§ Work request
In the listing that follows, locate the line containing "Task: Click the Automation sidebar icon" and the line containing "The height and width of the screenshot is (859, 526).". Retype exactly those two lines and every line between them, and nothing more.

"""

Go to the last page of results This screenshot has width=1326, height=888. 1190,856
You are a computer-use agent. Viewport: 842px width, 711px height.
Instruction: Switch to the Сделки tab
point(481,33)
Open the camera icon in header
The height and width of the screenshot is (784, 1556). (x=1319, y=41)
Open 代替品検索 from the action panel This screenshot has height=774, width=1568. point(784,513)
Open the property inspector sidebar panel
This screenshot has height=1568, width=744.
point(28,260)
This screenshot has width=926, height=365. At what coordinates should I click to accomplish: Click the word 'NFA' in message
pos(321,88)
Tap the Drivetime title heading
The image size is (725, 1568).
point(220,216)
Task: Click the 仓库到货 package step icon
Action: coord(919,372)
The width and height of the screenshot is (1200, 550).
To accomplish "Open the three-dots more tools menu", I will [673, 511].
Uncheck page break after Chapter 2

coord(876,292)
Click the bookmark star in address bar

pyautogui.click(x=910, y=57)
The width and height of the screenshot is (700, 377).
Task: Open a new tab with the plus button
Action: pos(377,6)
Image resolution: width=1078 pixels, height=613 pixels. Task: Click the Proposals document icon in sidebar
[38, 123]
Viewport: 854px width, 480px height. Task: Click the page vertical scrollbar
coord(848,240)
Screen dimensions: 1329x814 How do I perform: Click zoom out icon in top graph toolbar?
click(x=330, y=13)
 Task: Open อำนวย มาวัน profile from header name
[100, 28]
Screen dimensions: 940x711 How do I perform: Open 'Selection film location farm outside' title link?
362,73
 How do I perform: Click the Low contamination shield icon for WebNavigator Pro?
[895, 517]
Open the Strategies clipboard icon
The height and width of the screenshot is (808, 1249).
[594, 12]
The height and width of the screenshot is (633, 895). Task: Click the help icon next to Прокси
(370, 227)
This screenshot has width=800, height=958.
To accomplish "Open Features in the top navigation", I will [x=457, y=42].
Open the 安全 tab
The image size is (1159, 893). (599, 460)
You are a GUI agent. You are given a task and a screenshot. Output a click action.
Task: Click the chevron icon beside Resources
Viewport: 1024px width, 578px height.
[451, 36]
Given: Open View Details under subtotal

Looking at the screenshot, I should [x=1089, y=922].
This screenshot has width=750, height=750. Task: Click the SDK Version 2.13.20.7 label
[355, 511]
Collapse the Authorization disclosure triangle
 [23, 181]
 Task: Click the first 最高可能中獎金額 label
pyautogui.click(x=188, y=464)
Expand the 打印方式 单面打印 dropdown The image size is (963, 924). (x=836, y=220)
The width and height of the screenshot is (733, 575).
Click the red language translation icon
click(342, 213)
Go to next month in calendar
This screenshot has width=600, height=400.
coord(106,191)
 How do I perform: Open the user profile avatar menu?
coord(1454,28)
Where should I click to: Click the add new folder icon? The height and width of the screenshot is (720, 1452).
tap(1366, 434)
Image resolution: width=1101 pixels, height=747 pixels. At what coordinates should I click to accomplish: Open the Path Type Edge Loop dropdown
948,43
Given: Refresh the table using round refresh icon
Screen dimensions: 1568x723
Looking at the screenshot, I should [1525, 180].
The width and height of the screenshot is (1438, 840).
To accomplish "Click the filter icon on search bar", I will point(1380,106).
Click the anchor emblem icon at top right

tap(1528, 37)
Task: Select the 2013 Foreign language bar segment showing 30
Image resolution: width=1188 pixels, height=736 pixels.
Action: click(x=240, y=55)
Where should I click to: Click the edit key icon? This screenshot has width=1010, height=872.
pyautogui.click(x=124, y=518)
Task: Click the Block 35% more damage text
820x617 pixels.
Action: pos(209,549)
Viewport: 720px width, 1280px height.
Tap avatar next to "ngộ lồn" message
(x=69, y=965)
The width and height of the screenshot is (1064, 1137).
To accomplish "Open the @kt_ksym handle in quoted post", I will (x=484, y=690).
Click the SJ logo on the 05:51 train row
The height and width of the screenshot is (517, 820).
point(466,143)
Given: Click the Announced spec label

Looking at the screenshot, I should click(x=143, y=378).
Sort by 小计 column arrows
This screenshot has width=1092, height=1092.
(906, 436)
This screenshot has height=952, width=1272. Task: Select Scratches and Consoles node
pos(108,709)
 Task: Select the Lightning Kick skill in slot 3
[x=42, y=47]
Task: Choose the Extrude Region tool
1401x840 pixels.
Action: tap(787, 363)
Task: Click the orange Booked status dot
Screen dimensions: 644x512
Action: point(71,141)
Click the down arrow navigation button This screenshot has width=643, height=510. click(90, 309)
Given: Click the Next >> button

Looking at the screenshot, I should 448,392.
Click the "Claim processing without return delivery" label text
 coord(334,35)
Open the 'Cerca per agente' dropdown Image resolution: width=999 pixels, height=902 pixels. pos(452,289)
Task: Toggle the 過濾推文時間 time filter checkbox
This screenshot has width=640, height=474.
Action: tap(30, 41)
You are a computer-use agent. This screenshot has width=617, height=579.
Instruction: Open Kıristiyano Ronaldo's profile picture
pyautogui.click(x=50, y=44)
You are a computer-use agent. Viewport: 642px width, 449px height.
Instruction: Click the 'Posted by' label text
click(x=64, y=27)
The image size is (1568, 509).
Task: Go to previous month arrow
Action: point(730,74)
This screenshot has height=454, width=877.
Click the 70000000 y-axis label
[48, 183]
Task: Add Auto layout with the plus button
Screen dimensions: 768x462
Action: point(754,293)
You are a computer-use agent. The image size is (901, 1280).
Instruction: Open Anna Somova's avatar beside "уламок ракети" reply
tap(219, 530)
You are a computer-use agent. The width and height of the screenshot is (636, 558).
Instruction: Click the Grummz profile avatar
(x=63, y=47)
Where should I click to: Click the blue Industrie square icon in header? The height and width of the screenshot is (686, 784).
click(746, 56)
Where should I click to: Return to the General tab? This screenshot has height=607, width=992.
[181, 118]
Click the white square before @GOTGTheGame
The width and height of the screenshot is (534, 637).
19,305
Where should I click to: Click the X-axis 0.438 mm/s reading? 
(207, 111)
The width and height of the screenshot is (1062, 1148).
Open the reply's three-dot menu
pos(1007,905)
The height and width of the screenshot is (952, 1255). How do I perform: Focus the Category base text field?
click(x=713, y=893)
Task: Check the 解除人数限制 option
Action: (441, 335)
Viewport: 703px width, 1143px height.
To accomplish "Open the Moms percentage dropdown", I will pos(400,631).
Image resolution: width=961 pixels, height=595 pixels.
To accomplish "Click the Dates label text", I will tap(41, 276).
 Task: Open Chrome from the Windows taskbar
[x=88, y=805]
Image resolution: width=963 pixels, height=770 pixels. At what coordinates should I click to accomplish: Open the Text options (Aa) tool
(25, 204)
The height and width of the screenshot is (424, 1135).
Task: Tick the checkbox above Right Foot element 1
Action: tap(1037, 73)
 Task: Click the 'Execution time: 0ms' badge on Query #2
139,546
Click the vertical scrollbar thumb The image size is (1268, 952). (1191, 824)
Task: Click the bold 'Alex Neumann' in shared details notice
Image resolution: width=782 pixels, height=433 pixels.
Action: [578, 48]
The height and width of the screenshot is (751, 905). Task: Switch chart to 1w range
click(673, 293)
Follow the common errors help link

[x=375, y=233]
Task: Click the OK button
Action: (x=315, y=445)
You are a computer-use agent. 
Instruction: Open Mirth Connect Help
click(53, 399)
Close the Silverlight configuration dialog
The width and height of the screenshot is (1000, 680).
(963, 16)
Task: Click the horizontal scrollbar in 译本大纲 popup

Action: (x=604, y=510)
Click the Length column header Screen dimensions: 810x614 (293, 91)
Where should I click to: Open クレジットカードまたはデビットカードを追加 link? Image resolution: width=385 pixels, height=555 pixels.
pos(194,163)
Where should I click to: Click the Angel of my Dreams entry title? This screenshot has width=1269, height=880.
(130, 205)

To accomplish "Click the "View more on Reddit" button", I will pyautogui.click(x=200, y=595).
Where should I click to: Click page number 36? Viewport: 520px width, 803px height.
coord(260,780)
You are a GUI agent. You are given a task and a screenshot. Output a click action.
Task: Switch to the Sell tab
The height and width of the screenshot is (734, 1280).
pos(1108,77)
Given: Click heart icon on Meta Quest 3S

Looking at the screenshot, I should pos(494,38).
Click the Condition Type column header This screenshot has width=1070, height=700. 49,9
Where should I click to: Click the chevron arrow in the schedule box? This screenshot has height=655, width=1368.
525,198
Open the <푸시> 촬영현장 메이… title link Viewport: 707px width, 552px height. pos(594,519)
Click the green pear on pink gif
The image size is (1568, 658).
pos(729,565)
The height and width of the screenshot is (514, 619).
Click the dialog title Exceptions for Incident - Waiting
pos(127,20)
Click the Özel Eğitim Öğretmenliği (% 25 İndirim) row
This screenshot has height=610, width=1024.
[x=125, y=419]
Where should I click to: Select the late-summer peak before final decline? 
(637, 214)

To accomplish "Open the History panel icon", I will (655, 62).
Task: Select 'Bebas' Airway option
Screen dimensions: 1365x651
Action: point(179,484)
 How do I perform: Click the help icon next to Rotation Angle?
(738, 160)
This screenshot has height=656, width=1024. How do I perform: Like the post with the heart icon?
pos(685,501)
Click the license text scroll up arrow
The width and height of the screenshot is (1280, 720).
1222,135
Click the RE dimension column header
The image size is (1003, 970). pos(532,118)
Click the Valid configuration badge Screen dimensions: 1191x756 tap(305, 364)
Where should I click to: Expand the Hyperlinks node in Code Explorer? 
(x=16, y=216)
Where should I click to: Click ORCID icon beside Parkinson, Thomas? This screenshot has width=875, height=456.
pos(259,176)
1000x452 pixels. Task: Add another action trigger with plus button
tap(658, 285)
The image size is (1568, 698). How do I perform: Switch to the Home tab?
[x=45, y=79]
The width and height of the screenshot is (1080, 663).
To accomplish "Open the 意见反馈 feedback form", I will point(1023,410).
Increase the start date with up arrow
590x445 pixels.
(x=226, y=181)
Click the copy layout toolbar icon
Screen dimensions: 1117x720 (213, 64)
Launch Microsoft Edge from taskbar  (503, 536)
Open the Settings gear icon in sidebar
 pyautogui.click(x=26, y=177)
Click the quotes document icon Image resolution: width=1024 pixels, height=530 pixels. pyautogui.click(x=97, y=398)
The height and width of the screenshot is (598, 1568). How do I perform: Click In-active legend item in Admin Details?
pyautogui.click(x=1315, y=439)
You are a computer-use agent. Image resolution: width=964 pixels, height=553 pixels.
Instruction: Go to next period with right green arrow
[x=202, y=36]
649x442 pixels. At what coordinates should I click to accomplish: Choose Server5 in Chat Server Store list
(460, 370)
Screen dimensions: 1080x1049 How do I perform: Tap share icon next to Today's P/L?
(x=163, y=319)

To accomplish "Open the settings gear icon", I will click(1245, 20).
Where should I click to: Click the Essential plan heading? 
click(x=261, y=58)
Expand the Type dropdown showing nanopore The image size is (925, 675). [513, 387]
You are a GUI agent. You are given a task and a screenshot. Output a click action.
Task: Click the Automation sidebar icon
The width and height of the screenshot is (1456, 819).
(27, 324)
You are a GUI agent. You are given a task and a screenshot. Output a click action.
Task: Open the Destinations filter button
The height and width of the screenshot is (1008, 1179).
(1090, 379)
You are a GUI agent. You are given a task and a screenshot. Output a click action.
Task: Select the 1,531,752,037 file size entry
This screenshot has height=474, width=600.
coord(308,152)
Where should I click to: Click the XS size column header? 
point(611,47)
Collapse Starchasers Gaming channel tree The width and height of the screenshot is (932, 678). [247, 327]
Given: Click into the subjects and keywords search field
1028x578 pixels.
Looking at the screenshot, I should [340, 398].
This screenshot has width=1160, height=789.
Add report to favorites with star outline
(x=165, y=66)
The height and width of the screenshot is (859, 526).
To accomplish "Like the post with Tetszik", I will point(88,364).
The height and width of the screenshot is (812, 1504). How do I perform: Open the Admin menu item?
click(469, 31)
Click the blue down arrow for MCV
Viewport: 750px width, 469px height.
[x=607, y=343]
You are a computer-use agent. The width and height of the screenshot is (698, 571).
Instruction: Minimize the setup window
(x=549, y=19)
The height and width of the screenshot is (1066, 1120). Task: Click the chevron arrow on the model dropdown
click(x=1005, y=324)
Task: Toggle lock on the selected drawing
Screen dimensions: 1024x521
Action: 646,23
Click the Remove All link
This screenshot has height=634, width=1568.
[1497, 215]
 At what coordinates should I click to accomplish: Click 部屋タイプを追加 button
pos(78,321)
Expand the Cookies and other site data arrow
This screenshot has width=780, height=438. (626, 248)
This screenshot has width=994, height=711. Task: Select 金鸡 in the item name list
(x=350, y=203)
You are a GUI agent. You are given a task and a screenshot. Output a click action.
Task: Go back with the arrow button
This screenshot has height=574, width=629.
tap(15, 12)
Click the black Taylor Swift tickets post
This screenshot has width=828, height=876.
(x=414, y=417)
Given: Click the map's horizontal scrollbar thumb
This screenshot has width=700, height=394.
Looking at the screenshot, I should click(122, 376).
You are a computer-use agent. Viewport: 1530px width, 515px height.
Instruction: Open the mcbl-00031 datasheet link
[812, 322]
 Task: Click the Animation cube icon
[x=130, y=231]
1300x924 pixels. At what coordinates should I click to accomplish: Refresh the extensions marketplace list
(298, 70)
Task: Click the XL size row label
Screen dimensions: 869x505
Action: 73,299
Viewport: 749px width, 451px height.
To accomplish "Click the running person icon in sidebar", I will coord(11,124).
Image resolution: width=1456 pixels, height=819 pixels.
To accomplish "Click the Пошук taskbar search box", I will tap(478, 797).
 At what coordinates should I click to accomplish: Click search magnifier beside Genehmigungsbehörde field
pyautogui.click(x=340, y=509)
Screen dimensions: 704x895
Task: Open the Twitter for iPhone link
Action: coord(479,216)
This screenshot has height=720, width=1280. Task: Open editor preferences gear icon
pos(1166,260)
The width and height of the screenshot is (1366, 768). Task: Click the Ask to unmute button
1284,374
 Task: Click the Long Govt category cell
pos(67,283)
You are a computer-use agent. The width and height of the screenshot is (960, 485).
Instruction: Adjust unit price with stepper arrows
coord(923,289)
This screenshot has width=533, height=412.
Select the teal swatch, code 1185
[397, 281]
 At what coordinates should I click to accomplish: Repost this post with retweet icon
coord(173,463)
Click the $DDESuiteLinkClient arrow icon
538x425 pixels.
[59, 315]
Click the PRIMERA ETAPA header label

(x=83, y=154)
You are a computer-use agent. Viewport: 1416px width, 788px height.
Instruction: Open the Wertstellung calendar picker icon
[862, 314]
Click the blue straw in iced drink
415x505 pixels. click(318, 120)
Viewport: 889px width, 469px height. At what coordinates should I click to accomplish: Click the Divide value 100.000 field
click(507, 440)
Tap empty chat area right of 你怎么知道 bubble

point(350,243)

"""

§ Solution to this task
Task: Click the Automation sidebar icon
The width and height of the screenshot is (1456, 819).
(27, 324)
You are a GUI agent. You are given a task and a screenshot. Output a click action.
Task: Open the Destinations filter button
The height and width of the screenshot is (1008, 1179).
(1090, 379)
You are a GUI agent. You are given a task and a screenshot. Output a click action.
Task: Select the 1,531,752,037 file size entry
This screenshot has height=474, width=600.
coord(308,152)
Where should I click to: Click the XS size column header? 
point(611,47)
Collapse Starchasers Gaming channel tree The width and height of the screenshot is (932, 678). [247, 327]
Given: Click into the subjects and keywords search field
1028x578 pixels.
Looking at the screenshot, I should [340, 398].
This screenshot has width=1160, height=789.
Add report to favorites with star outline
(x=165, y=66)
The height and width of the screenshot is (859, 526).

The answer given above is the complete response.